The vegetation at the Cottonwood Station is predominantly native plants of which are mostly cool season grasses. Western wheatgrass is the main species with needle and thread, green needle grass, and little bluestem also present. Buffalo grass and blue grama are the main warm season grasses. Introduced pastures of crested wheatgrass and Russian wild rye are also grazed.
The average yearly precipitation at the Cottonwood Station is about 16.5 inches. Two-thirds of the annual precipitation fall during the growing season of April through October. Limited precipitation during the winter months allows us to graze year round with little or no hay feeding.

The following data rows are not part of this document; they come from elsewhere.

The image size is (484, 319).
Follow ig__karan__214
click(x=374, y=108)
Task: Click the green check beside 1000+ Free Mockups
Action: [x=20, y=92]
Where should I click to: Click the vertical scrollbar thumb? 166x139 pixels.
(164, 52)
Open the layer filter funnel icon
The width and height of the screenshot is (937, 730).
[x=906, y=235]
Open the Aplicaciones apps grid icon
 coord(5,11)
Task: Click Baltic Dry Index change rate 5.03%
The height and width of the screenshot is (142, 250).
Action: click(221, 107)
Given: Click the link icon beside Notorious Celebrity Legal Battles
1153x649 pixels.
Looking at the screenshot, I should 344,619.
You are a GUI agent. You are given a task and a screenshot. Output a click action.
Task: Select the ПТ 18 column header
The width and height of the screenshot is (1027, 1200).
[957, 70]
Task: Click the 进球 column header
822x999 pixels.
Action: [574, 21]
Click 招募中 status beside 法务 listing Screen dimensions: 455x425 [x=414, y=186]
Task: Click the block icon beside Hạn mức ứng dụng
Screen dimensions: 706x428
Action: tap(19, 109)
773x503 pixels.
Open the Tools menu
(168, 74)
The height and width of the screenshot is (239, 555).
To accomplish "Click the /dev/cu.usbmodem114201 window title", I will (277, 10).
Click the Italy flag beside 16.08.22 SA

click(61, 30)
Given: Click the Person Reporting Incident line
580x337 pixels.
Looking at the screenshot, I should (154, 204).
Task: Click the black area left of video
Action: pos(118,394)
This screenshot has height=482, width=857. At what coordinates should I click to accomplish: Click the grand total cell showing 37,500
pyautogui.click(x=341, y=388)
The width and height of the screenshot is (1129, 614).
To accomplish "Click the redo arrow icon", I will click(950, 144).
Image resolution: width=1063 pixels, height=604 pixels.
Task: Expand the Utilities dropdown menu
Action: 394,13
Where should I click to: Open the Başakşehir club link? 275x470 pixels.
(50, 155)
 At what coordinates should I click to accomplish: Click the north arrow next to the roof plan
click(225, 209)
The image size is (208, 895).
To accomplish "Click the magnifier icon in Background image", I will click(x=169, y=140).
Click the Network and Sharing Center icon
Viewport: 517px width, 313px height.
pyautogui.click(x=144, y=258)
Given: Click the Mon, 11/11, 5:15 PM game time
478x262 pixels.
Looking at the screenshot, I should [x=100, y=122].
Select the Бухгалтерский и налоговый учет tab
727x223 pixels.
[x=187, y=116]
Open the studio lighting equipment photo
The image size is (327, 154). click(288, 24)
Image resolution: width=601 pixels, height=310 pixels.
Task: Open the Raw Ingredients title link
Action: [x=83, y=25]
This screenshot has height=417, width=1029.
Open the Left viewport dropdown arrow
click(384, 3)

The average daily July high temperature is 90° F and the average daily January high is 32° F. Summer highs of 105° F and winter lows of -30° F are not uncommon.
We maintain a herd of about 150 Angus-Simmental cows that are utilized for our research programs. These cow calf pairs are summered and bred at Ft. Meade. In November after weaning, the cows are brought back to Cottonwood where they are wintered and calved out. Calving begins April 20. We also purchase about 150 yearling steers each year for our range research projects at Cottonwood.
Since 1907 the National Weather Service has maintained a "Climatological Bench Mark Weather Station". This is one of the oldest weather stations in South Dakota to operate on the same site on a continuing basis. Minimum and maximum temperatures are recorded daily along with precipitation and evaporation data. Soil temperatures at six different depths are also recorded.
Since 1983, Cottonwood Station has been has been a monitoring site for the National Atmospheric Deposition Program. Precipitation samples are collected on a weekly basis and field analyzed for pH and specific conductivity. Samples are then sent to the Illinois State Water Survey and analyzed for pH, specific conductivity, calcium, magnesium, potassium, and other compounds.